Zum Ersten rekonstruieren wir den Hergang und Ablauf, wie die Geschichte entstanden ist, so wie wir sie selbst von den beiden Autoren, Jürgen Schreiber vom Berliner Tagesspiegel und Horst Cronauer von der BILD Frankfurt mitgeteilt bekommen haben und wie wir sie mit weiteren bekannten Fakten ergänzen können. Aus Gründen des Informantenschutzes werden wir nicht alles beschreiben (können), weil wir selbst - aus dem gleichen Grund - nicht alles von den beiden Journalisten erfahren haben.

Danach können Sie dann, zum Zweiten, ein kleines Rechercheprotokoll von Horst Cronauer, BILD Frankfurt, lesen, das uns dieser für diese Website zur Verfügung gestellt hat.


Rekonstruktion der Berichterstattung beim Berliner Tagesspiegel

Von Jürgen SCHREIBER

Der Auslöser

Ausgangspunkt der Berichterstattung, soweit sie mit dem "Wächterpreis der Tagespresse" ausgezeichnet wurde, sind zwei Berichte im Berliner Tagesspiegel vom 7. Dezember 2002, insbesondere der längere Bericht auf der berühmten "Seite 3". Der Autor Jürgen Schreiber interessiert sich dafür, wieso ausgerechnet ein Student der Rechtswissenschaften - und dies kurz vor seiner Abschlussprüfung - eine solche Tat begehen konnte. Dazu führt er Gespräche mit dem Anwalt des Beschuldigten und hatte dem Inhaftierten, der auf seinen Prozess wartet, schriftlich Fragen gestellt.
In diesem ausführlichen Psychogramm findet sich ein auf den ersten Blick belanglos klingender Satz, der in der in Berlin erscheinenden Zeitung steht:

  • "Dann das Verbrechen, das in seiner Trostlosigkeit seinesgleichen sucht und einen Vernehmer drohen ließ, er gehe jetzt mit Magnus auf den Flur und schlage ihm die Zähne aus."

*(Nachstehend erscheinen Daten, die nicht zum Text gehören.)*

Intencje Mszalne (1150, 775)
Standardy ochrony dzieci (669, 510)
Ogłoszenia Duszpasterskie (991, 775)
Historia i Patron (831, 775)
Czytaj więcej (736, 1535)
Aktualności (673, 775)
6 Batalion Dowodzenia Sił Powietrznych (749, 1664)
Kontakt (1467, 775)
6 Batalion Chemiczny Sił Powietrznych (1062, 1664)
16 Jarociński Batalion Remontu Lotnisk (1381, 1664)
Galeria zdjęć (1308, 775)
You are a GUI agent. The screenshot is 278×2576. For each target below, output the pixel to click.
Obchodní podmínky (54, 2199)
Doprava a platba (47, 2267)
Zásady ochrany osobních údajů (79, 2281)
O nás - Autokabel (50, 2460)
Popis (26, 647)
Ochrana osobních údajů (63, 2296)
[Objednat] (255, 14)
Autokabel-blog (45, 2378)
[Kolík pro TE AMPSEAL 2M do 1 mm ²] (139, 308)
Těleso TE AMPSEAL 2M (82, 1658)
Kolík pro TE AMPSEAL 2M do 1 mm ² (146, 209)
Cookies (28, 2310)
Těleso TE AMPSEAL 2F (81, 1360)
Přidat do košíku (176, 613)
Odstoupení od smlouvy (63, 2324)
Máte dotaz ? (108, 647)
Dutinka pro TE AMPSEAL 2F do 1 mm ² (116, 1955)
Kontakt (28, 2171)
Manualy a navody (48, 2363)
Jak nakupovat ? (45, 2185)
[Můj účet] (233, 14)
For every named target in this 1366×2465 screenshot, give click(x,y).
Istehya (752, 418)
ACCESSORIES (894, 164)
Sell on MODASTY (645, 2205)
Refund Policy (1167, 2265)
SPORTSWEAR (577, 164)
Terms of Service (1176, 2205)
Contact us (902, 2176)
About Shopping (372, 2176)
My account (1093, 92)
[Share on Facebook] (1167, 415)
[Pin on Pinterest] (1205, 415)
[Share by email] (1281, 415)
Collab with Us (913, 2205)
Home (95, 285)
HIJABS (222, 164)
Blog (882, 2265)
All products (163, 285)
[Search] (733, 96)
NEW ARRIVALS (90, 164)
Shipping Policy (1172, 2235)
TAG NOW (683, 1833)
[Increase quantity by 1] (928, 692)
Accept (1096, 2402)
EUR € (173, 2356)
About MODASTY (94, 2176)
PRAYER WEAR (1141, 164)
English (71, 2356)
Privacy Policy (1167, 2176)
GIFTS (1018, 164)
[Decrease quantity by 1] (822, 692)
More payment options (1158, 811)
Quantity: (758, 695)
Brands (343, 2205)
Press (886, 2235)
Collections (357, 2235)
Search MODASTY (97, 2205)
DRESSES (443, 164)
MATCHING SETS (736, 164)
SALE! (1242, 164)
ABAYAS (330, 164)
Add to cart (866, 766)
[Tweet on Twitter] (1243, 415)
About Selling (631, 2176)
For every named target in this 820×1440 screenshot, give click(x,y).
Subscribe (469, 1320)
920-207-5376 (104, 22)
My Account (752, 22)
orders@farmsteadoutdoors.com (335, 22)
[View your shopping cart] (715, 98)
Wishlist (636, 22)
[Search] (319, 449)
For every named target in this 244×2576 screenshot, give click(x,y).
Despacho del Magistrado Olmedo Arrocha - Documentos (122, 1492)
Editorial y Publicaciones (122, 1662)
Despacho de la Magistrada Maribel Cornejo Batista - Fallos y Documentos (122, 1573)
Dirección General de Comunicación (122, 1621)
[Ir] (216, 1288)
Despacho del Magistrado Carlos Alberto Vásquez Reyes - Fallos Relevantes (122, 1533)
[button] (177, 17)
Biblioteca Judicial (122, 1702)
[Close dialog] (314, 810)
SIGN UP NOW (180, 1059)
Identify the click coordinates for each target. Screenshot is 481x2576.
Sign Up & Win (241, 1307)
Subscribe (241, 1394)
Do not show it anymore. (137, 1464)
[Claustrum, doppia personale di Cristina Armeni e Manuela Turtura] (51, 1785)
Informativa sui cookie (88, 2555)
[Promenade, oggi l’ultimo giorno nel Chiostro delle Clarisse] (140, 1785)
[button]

Über diesen Satz und dessen letzte Worte stolpert in Frankfurt ein mit dieser Angelegenheit befasster Staatsanwalt, der den Tagesspiegel liest. Er erkennt auch gleich die Brisanz des Problems: Wenn das so war, wie in dem Zeitungsartikel angedeutet, also die Aussage unter Drohung oder gar Anwendung von Folter zustande gekommen wäre, dann würde das Geständnis vor Gericht möglicherweise keinen Bestand haben. Die Staatsanwaltschaft ordnet daraufhin weitere Nachvernehmungen des Beschuldigten an, in denen, erstens, alle früheren Aussagen nochmals zusammen getragen werden sollen (ohne Drohung), und in denen, zweitens, eben diese Andeutung des Zähne-Ausschlagens geklärt werden solle.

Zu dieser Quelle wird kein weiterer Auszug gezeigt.